Testo fornito -

==========

Tali legacci erano usati anche come lacci per scarpe.
L'espressione « allisciare il pillizzone » ovvero « allisciare il pilo »,
cioè percuotere una persona, trova la sua origine nel quotidiano
comportamento che aveva il pastore nel trasferire l'unico messaggio
pedagogico al pastorello mediante ceffoni, calci e punizioni corporali.
Poteva accadere, ed accadeva spesso, che il pastore pretendesse che il
povero pastorello dicesse « salute » al pastore ogni qualvolta questi
facesse un peto. Era questa una pretesa, specialmente tra pastori, il cui
mancato rispetto poteva provocare una sanzione consistente in calci e
schiaffi. Si era, talvolta, costretti ad aderire alle assurde, primitive
pretese e abitudini del pastore senza alcuna ribellione o lamentela.
Bisognava subire e piangere in silenzio. I giochi e gli scherzi tra pastori
erano violenti, triviali e a volte crudeli.
Questo vivere durava dal 15 settembre di un anno, data in cui iniziava il
rapporto di lavoro, al 14 settembre dell'anno successivo. Poteva cambiare il
luogo di lavoro, cioè la masseria, o la contrada dove era ubicata, ma il
lavoro e il vivere erano sempre gli stessi.
Non vi era molta differenza tra il lavoro dell'inverno e quello dell'estate.
Le gioie che quest'ultima stagione arreca ai ragazzi non erano interamente
godute dal pastorello.
Infatti d'estate, dopo la mietitura, il pastore seguito dal pastorello
lasciava la sua casa per fare la « gruttaglia »: ogni giorno si spostava ed
alla sera piantava le reti in circolo dove raccoglieva le greggi dopo il
pascolo mentre egli, insieme al pastorello, dormiva in un capanno anch'esso
trasportabile a forma conica fatto di cannuccie di fiume, giunchi e paglia,
su pelli di pecora deposte sulla nuda terra.
Fuori dal capanno, durante la notte, ardeva il fuoco sia per scaldarsi, sia
per tener lontani i lupi, i quali, com'è noto, temono il fuoco. Mentre il
pastore dormiva i cani vegliavano il gregge per evitare l'assalto, una volta
frequente, dei lupi, e meno frequente dei ladri di bestiame. I cani
portavano al collo « la chioppa » che è un collare sulla cui parte esterna
sporgono dei lunghi aculei terminanti a punta come difesa in caso di lotta
con i lupi, i quali, durante l'aggressione, cercano di scannare azzannando
al collo l'avversario o la preda.
Questa diuturna transumanza, entro i confini della masseria, serviva per
poter concimare organicamente i terreni con gli escrementi degli animali e
per sfruttare più organicamente i pascoli che, d'estate, data l'assoluta
mancanza di acqua, erano scarsi.

==========

Informazioni fornite -
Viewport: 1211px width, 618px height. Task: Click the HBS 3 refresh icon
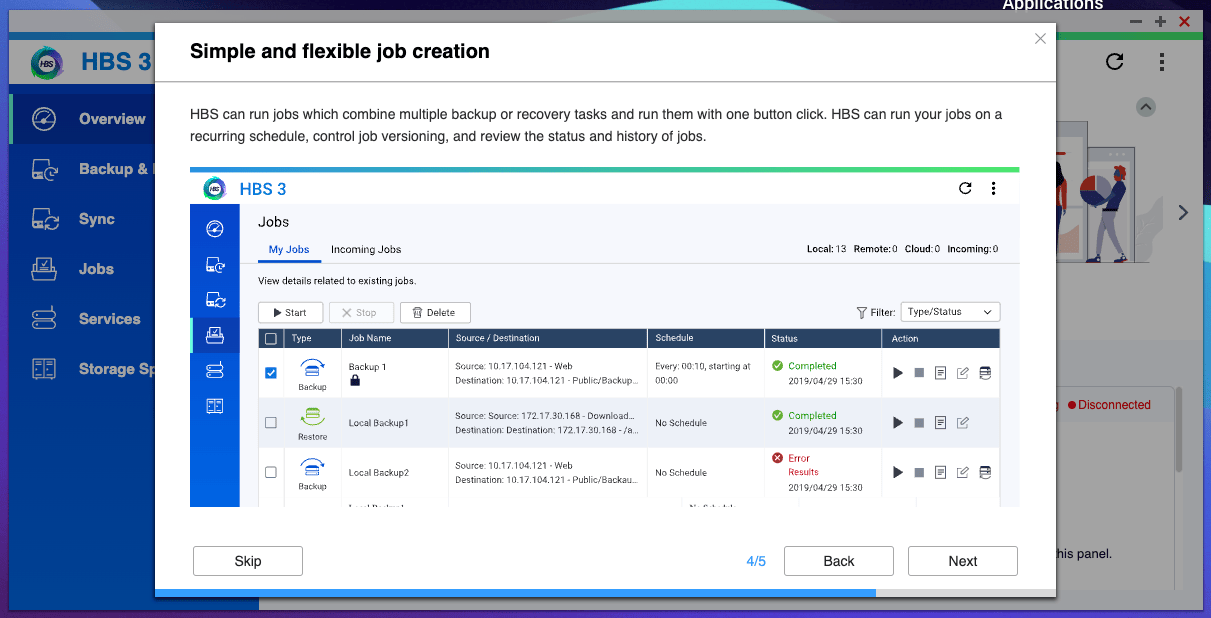(1114, 62)
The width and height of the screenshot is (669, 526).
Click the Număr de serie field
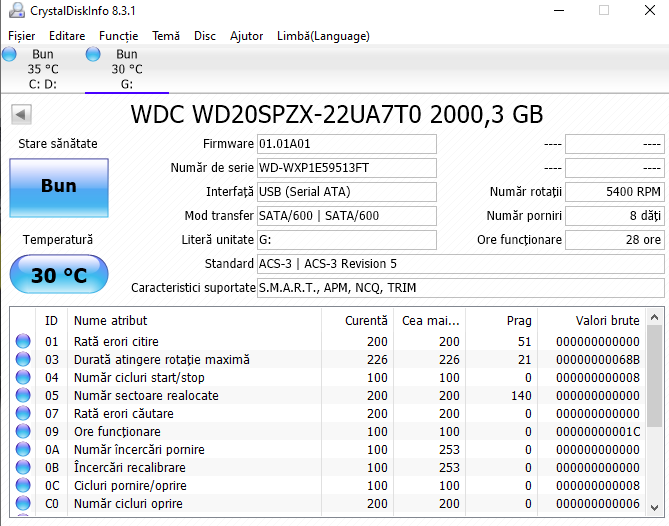[346, 168]
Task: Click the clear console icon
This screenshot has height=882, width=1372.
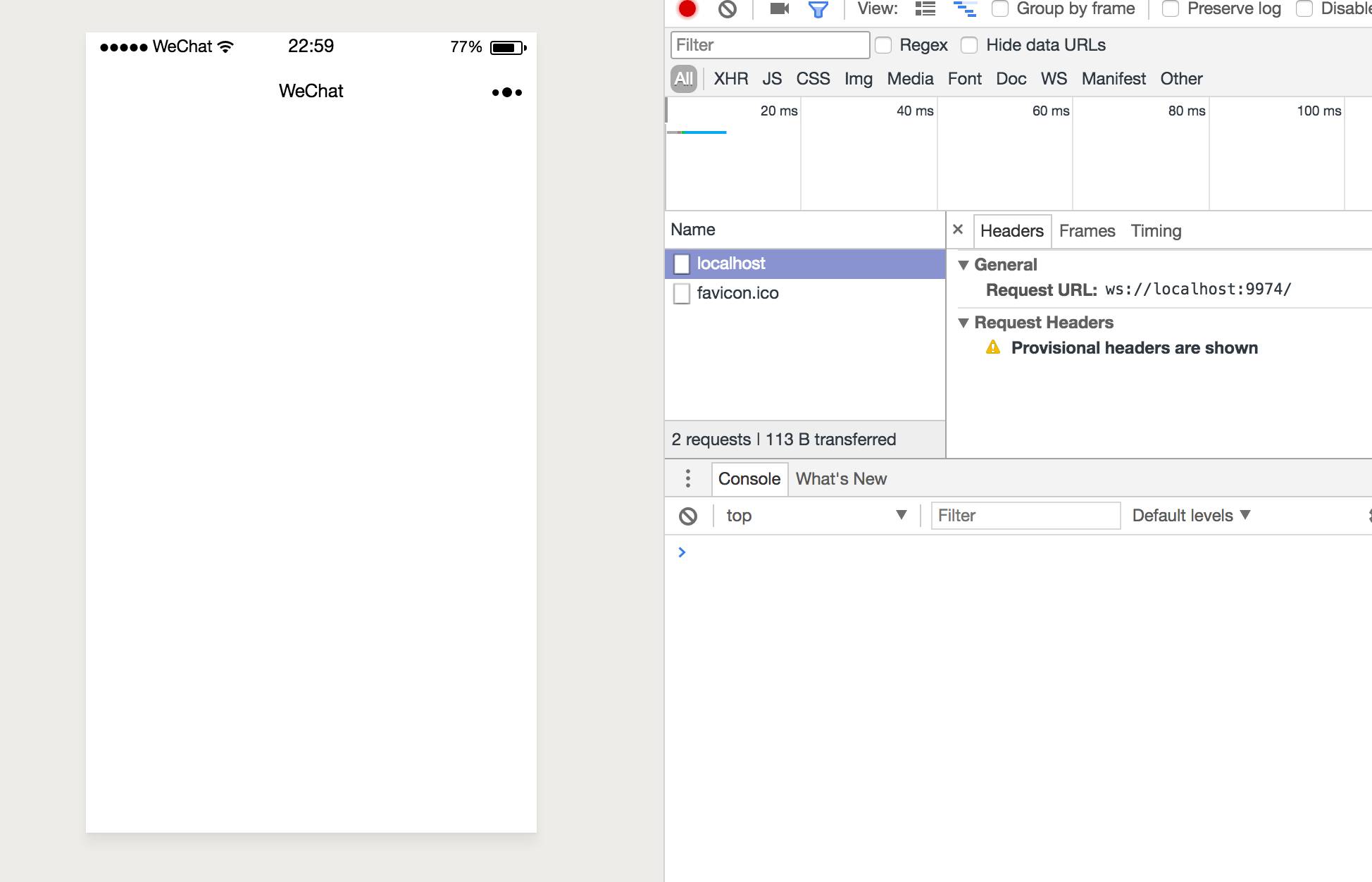Action: (x=688, y=516)
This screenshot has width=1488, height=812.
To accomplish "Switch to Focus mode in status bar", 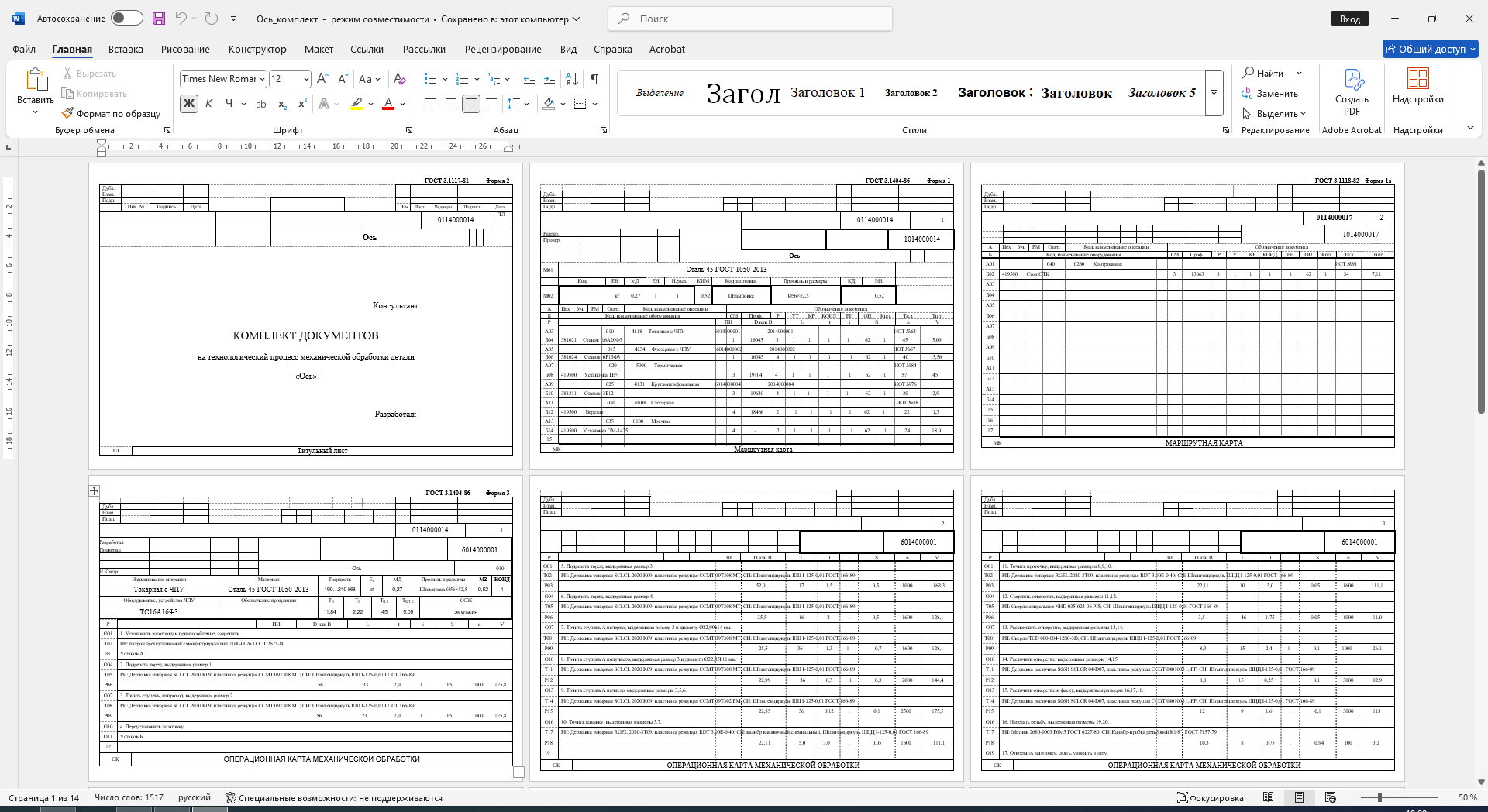I will tap(1210, 797).
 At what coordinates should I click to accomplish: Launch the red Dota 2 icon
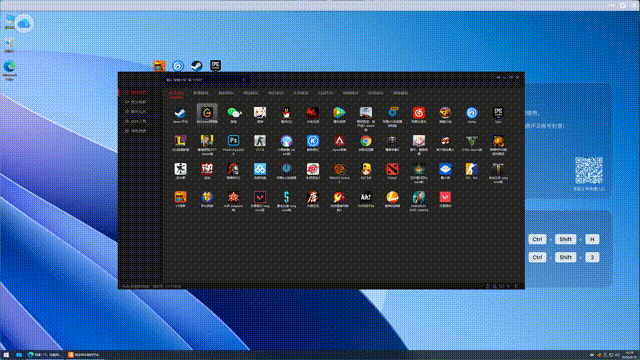coord(392,169)
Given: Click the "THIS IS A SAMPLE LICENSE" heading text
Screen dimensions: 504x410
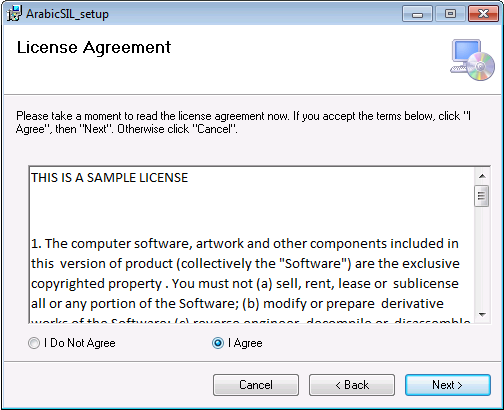Looking at the screenshot, I should point(110,178).
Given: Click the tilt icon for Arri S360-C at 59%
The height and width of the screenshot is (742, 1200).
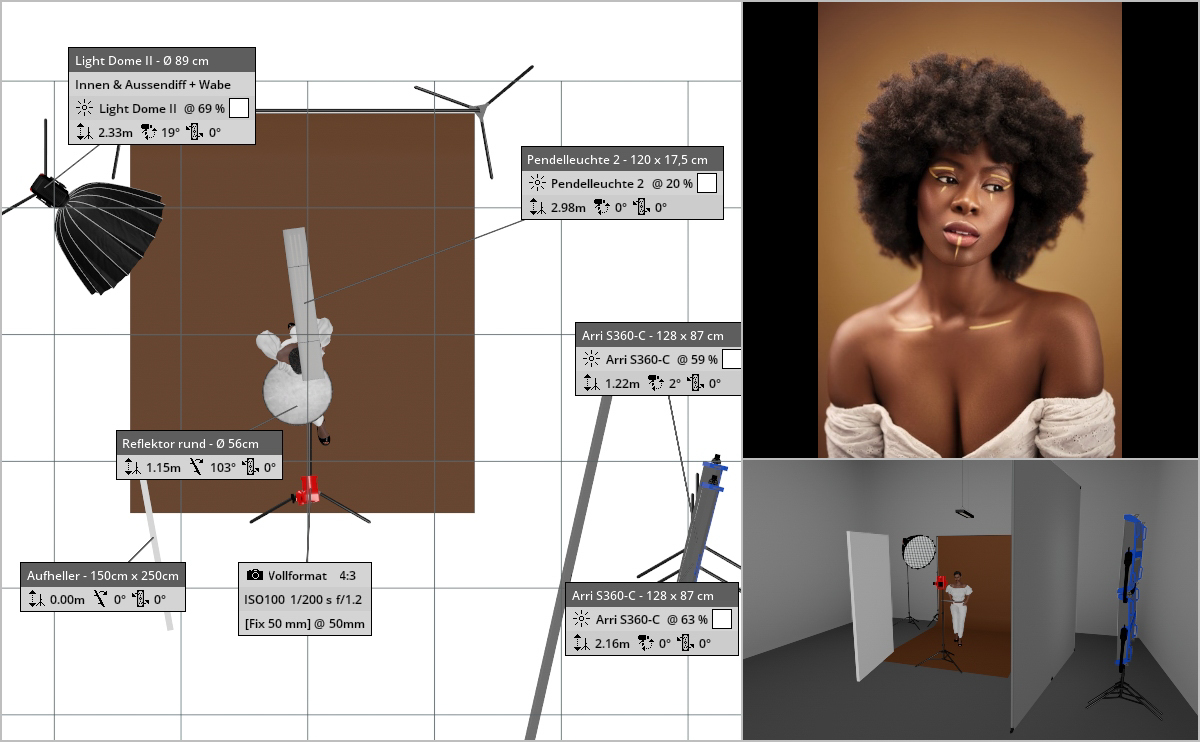Looking at the screenshot, I should (x=657, y=383).
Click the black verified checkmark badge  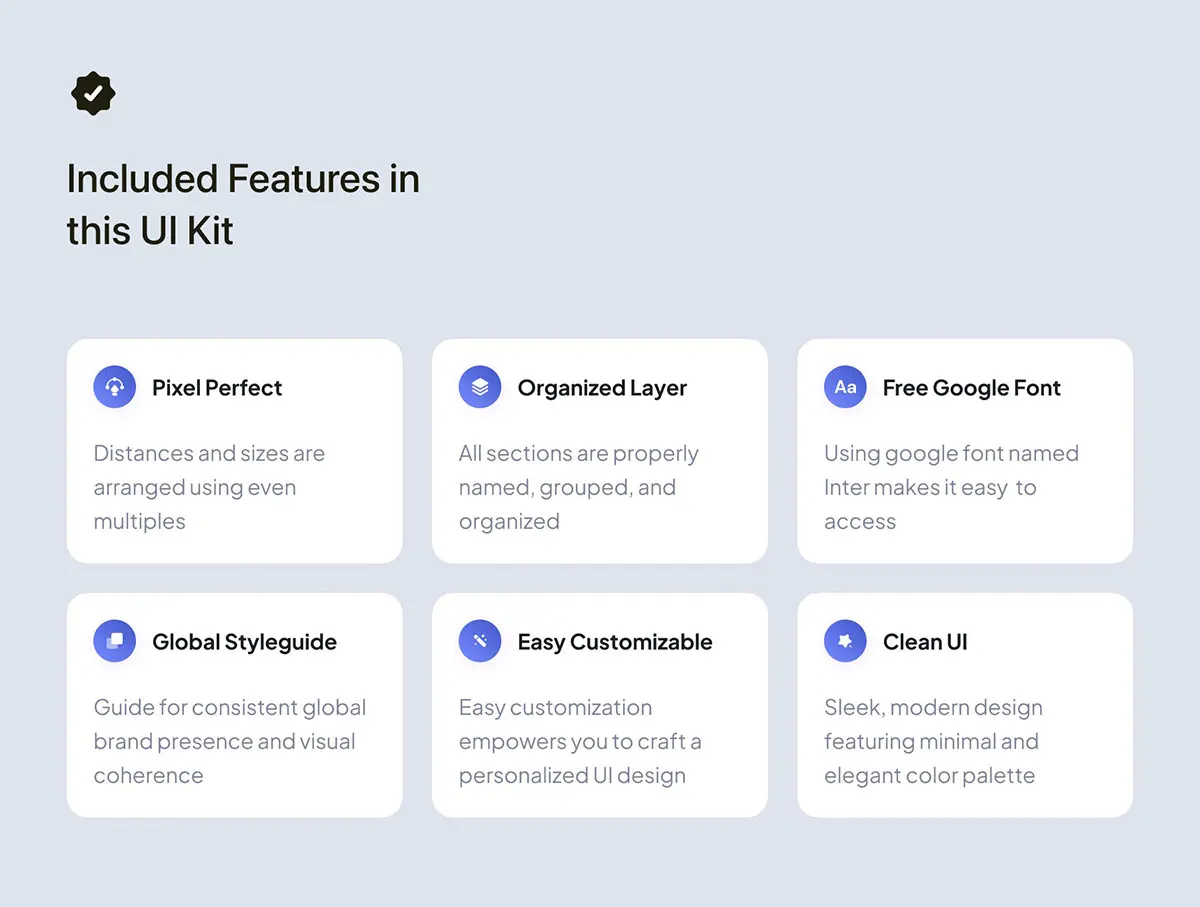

==========

Richieste -
**A.** Secondo il testo fornito, in quale data iniziava il rapporto di lavoro?
**B.** Riporta il passo del testo fornito che inizia con "Questa diuturna transumanza, entro" e termina con "acqua, erano scarsi.", sostituendo "pascoli" con "prati".

Risposte complete -
**A.** Il 15 settembre.

**B.**
Questa diuturna transumanza, entro i confini della masseria, serviva per
poter concimare organicamente i terreni con gli escrementi degli animali e
per sfruttare più organicamente i prati che, d'estate, data l'assoluta
mancanza di acqua, erano scarsi.